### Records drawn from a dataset
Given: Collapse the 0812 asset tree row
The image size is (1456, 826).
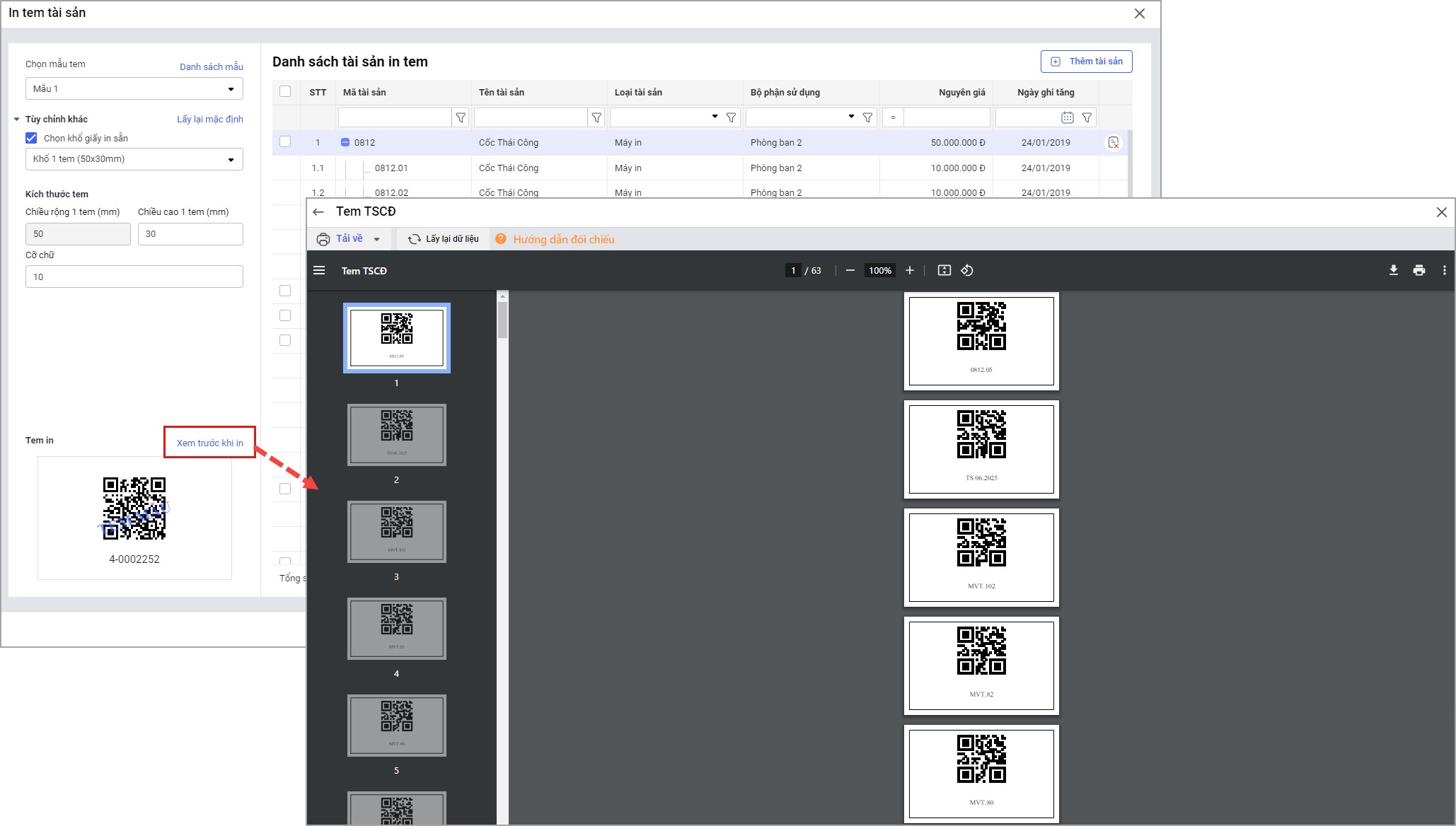Looking at the screenshot, I should click(x=345, y=143).
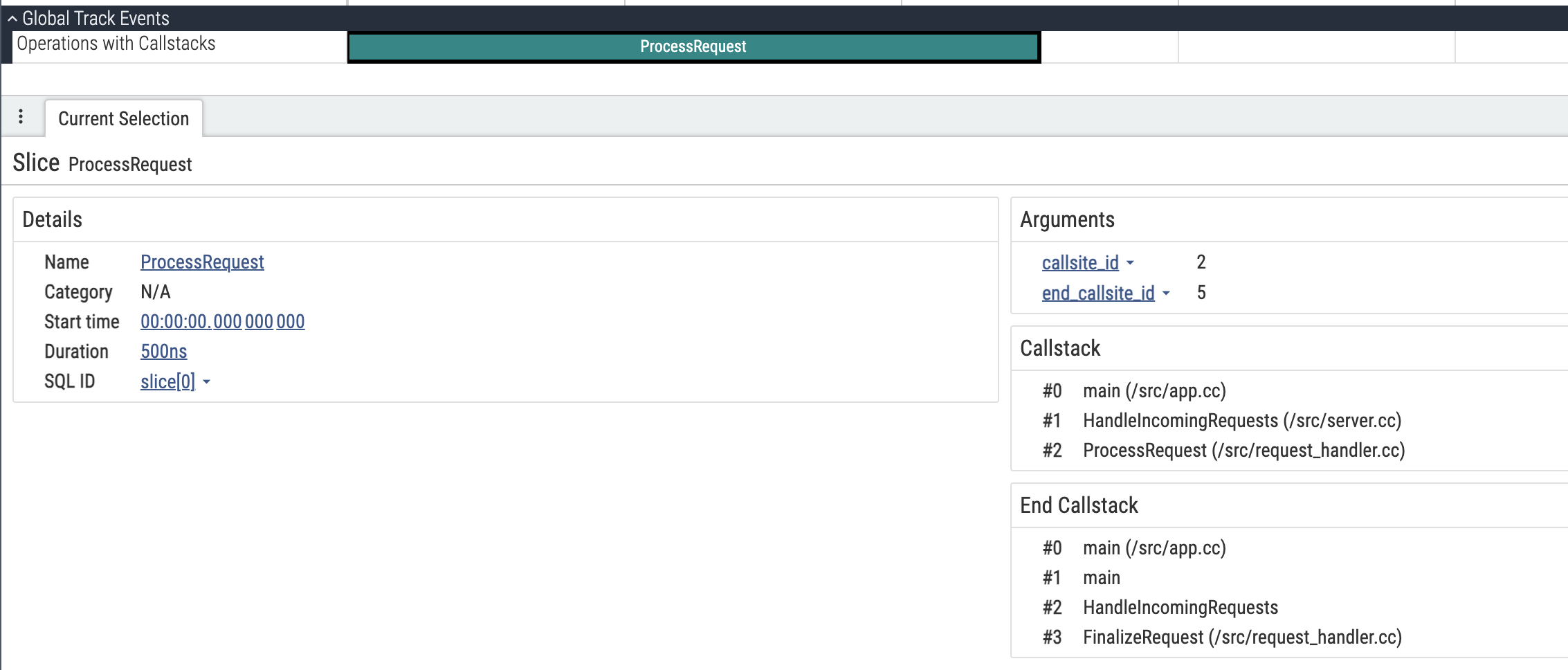This screenshot has height=670, width=1568.
Task: Select frame #0 main in End Callstack
Action: [1154, 547]
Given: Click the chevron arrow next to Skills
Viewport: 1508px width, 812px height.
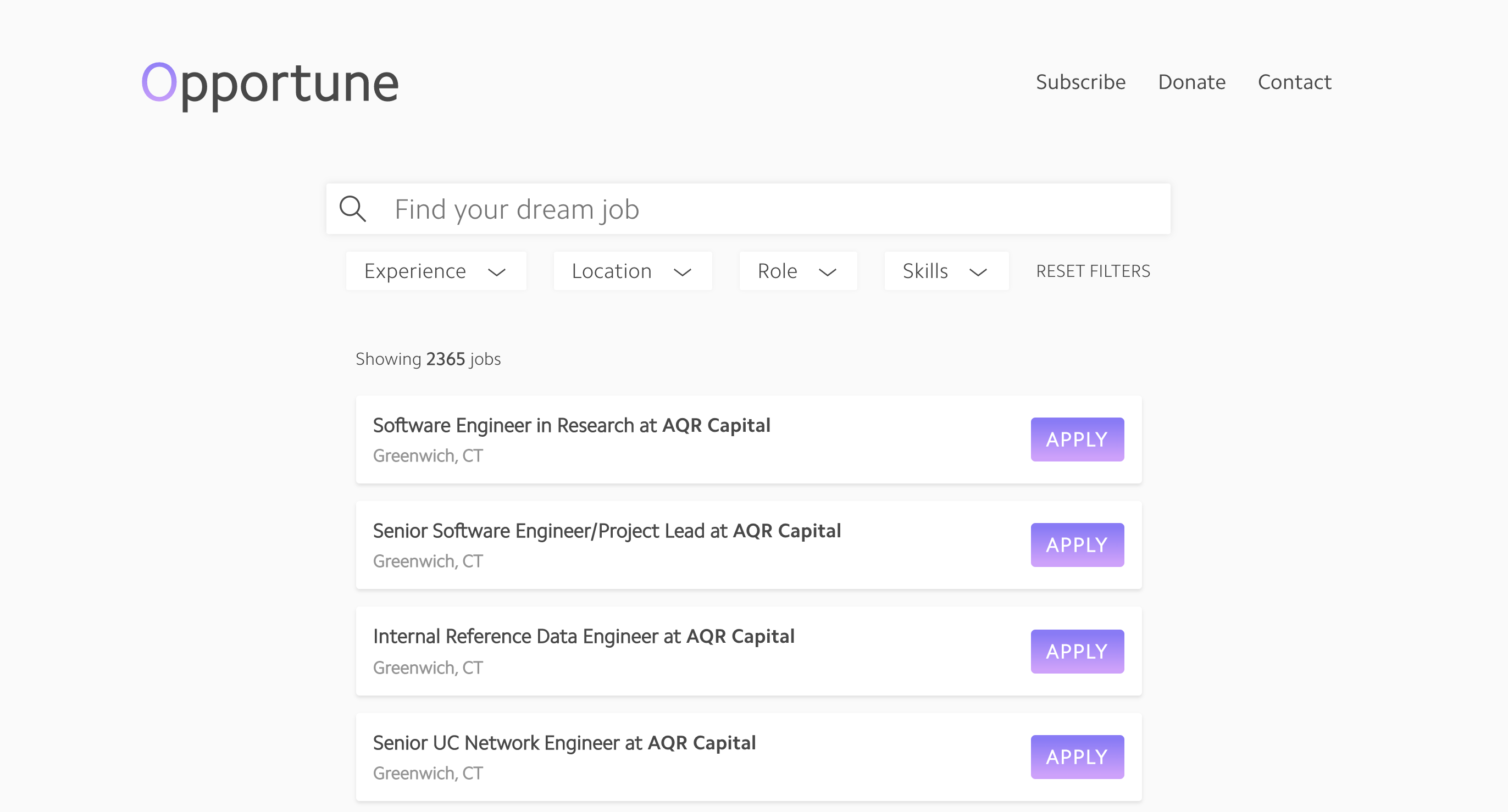Looking at the screenshot, I should (x=978, y=272).
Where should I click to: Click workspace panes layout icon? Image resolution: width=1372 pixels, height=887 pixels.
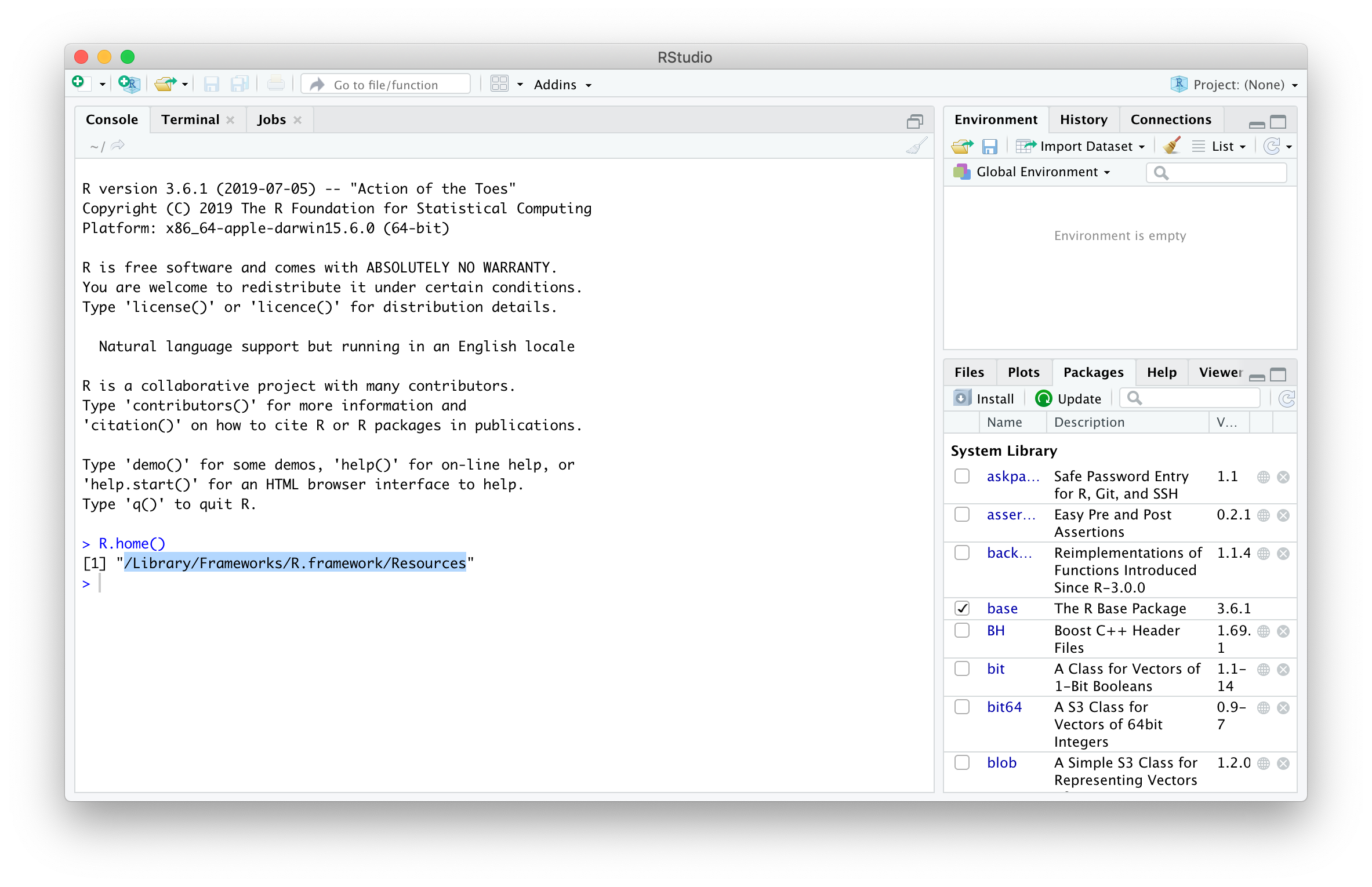[499, 84]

### ACTIVITY
Return, exactly as they stand, all of the lines above, but not the pictures.

### SOLUTION
Given: Collapse the 0812 asset tree row
The image size is (1456, 826).
Looking at the screenshot, I should click(x=345, y=143).
This screenshot has height=670, width=1568.
Task: Select frame #0 main in End Callstack
Action: [1154, 547]
Given: Click the chevron arrow next to Skills
Viewport: 1508px width, 812px height.
Looking at the screenshot, I should (x=978, y=272).
Where should I click to: Click workspace panes layout icon? Image resolution: width=1372 pixels, height=887 pixels.
[499, 84]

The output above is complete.